Last week we were amused to learn that Trade School was offering a class this year called "Squat the Condos." But our amusement quickly turned to disappointment when we saw that the class was already full. Rather than wait and just squat the class, we did the next best thing and called up the teacher, the artist Christopher Robbins (no relation to the the Gothamist staffer of the same name) for a talk about everything from squatting in empty condos versus squatting in unfinished buildings, to how he got fed up and

started his own WPA last year, to whether or not squatters have (or should have) rights.

So, squatting. How exactly did this class on squatting come about?Do you know much about Trade School? It's part of this larger network called Our Goods, which is sort of like eBay, but no money allowed. Just trading. You have an account where you say your needs, wants and your haves, and trade that way. Then Trade School was sort of an extension of that. So you take a class or teach a class—like mine where I'm having people pay me in cabbages because I want to learn how to make pickled cabbage. So yeah, the course mostly came from Trade School. Last year, I taught this Action Research class, and then Caroline Woolard asked me to teach a class there again and this felt like—when I think about all the shit that's happening, trying to find some way to do something about it—this felt like the most equitable way to basically instigate people to start squatting all these places. Plus I've heard, I'm not sure where, there are enough empty condos in New York City for each homeless person to sleep in, so this seemed like the logical solution.

## Dataset excerpt
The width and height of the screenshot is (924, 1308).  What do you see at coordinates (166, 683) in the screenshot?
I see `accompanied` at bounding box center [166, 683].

## Set exercise
Please reproduce the entire text about the squatting class word for word. The lines have no part in this and can be left aside.

## Solution for this task
Last week we were amused to learn that Trade School was offering a class this year called "Squat the Condos." But our amusement quickly turned to disappointment when we saw that the class was already full. Rather than wait and just squat the class, we did the next best thing and called up the teacher, the artist Christopher Robbins (no relation to the the Gothamist staffer of the same name) for a talk about everything from squatting in empty condos versus squatting in unfinished buildings, to how he got fed up and

started his own WPA last year, to whether or not squatters have (or should have) rights.

So, squatting. How exactly did this class on squatting come about?Do you know much about Trade School? It's part of this larger network called Our Goods, which is sort of like eBay, but no money allowed. Just trading. You have an account where you say your needs, wants and your haves, and trade that way. Then Trade School was sort of an extension of that. So you take a class or teach a class—like mine where I'm having people pay me in cabbages because I want to learn how to make pickled cabbage. So yeah, the course mostly came from Trade School. Last year, I taught this Action Research class, and then Caroline Woolard asked me to teach a class there again and this felt like—when I think about all the shit that's happening, trying to find some way to do something about it—this felt like the most equitable way to basically instigate people to start squatting all these places. Plus I've heard, I'm not sure where, there are enough empty condos in New York City for each homeless person to sleep in, so this seemed like the logical solution.